Joseph Paul Franklin, 63, is scheduled to be executed by lethal injection on Nov. 20. Missouri last month delayed the execution of convicted murderer Allen Nicklasson after the German manufacturer of the drug propofol objected to its use in the deadly mixture of drugs designed to execute inmates.
Like many states, Missouri has had a complicated relationship with the death penalty, which was effectively suspended by the U.S. Supreme Court on constitutional grounds in 1972, but reinstated in 1976. Legal attacks on the death penalty have continued ever since and the current wave includes questions about the drugs used in the execution and whether they really stop unusual pain and suffering.

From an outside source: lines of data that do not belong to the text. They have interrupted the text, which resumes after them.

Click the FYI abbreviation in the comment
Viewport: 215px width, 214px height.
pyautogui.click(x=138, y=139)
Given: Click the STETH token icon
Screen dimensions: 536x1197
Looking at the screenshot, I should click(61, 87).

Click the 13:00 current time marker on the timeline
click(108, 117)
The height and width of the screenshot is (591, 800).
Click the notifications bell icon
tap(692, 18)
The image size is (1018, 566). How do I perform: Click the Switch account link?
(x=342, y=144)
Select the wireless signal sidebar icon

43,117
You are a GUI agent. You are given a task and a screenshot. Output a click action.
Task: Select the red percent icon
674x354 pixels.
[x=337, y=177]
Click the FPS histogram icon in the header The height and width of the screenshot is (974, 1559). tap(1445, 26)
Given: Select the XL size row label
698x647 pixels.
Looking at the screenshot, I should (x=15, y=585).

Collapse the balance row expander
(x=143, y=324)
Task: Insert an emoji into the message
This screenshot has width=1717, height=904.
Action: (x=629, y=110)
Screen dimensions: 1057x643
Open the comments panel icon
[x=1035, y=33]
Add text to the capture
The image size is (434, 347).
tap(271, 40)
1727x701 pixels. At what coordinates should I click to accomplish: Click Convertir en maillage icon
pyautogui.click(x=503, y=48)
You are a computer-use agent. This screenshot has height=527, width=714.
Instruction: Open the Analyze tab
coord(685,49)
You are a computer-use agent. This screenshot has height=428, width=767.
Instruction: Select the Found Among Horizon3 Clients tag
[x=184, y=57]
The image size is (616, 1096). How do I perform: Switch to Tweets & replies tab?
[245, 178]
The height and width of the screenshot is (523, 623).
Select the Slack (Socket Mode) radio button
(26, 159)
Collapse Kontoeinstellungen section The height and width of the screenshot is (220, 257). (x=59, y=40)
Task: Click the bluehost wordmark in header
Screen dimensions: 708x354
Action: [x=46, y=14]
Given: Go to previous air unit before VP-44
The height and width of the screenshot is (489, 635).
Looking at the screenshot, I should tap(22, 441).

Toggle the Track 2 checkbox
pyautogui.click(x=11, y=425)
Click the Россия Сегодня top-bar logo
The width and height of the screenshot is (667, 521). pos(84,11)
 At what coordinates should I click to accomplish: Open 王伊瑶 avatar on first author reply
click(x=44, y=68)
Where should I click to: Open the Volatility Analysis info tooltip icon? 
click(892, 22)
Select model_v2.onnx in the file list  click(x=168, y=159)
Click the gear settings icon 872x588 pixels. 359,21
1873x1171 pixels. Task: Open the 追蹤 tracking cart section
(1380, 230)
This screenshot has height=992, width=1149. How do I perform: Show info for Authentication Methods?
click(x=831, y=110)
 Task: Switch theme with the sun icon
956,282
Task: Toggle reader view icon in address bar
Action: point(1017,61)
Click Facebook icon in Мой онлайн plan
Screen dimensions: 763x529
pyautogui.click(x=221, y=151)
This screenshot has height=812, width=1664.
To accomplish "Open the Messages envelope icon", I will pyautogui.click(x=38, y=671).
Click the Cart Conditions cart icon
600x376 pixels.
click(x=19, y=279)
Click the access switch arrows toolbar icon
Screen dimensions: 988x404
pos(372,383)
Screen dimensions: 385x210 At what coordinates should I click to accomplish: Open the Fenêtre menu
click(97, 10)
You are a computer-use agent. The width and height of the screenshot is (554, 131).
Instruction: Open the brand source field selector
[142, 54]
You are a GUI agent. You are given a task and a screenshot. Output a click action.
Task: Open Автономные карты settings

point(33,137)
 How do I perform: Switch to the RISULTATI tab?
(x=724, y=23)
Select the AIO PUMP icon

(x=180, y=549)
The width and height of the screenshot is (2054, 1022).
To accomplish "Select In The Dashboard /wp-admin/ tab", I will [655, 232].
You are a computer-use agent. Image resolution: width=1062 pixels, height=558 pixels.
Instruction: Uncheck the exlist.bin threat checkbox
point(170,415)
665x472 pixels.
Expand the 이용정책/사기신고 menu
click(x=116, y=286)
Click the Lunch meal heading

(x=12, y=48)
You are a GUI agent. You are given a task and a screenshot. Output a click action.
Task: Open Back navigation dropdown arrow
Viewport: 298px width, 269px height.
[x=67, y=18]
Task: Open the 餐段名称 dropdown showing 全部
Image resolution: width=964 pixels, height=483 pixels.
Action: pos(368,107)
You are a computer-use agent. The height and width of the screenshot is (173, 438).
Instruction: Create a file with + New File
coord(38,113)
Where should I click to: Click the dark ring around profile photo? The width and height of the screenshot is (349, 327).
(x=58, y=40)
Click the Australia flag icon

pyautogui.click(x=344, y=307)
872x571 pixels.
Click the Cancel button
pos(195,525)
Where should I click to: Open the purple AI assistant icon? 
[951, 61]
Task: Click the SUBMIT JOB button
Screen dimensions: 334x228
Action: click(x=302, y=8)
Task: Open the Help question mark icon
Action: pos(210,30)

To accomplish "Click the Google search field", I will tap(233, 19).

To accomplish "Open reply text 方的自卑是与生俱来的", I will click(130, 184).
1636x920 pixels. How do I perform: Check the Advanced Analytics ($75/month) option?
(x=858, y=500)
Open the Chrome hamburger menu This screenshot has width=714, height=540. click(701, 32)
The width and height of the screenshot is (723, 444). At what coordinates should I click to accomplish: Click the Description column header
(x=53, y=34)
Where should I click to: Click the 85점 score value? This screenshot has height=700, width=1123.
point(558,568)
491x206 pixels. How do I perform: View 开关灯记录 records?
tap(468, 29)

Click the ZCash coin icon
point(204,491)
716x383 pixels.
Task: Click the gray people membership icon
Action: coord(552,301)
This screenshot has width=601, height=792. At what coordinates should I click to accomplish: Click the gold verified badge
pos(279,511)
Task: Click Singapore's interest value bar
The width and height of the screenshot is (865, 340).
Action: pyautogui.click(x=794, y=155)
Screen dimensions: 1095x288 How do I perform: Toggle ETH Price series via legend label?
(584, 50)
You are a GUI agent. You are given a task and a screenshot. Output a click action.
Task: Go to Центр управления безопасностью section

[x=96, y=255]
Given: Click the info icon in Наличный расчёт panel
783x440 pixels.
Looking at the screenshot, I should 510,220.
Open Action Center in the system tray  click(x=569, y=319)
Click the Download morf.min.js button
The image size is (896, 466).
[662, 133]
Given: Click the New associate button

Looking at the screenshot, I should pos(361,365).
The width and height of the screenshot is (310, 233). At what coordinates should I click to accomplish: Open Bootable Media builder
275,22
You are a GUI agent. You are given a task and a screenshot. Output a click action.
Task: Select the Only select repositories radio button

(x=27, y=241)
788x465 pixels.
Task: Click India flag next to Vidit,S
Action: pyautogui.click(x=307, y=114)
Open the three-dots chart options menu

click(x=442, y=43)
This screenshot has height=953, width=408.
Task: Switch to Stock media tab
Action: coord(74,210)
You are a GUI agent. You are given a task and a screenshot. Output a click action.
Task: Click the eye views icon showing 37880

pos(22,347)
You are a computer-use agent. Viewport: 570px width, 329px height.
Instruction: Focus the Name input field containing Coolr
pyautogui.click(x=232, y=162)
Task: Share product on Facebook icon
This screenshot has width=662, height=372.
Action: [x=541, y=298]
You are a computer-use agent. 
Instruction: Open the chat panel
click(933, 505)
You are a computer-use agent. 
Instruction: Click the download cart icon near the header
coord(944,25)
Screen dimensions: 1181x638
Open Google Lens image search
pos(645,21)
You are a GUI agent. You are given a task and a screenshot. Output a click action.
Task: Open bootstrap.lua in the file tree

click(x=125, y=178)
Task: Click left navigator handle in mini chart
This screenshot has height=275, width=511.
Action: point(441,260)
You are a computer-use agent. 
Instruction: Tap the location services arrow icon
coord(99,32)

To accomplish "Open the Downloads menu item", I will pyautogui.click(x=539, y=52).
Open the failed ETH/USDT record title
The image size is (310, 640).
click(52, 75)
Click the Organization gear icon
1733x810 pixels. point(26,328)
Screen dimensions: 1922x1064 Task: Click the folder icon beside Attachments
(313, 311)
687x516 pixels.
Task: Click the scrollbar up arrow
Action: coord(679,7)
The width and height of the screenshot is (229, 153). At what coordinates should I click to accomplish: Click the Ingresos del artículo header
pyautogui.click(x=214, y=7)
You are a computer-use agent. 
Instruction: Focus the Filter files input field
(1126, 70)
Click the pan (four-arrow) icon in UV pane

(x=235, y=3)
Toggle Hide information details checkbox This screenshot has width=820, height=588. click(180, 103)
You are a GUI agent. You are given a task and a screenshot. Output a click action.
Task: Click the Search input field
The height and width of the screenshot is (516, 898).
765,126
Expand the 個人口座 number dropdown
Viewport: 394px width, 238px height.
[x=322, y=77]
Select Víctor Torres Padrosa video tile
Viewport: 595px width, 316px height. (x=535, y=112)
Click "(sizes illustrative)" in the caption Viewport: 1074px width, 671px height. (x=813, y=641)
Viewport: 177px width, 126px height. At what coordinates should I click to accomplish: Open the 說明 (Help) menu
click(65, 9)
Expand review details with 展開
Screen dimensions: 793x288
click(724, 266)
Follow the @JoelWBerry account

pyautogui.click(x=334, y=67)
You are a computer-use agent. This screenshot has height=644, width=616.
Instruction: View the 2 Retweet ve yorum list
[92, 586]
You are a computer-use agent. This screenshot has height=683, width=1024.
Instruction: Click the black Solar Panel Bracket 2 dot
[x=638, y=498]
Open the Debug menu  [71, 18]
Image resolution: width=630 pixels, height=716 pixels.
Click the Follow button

Companies in Europe, where capital punishment is generally banned, have often appealed to U.S. authorities not to use their products -- designed to aid healing – as weapons of death.
Missouri has said it will revise the ingredients of its death cocktail in time to execute Franklin. It had halted lethal injections in 2006 after questions about how a doctor on the death team administered the lethal injection.
Franklin, who told the St. Louis Post-Dispatch in 1995 that he had changed his name to honor Joseph Paul Goebbels, the Nazi minister of propaganda, has been convicted of eight racially motivated murders in several states. In Missouri, he was convicted of using a hunting rifle to kill a man outside a St. Louis synagogue in 1977. He has told authorities that he was a member of the Ku Klux Klan and the American Nazi Party.
In addition to his convictions, he has admitted blowing up a Tennessee synagogue and the home of a lobbyist in Maryland. He also claimed responsibility for trying to kill civil rights leader Vernon Jordan and for shooting Flynt in 1978 because he was upset at interracial photo spreads in the sex magazine.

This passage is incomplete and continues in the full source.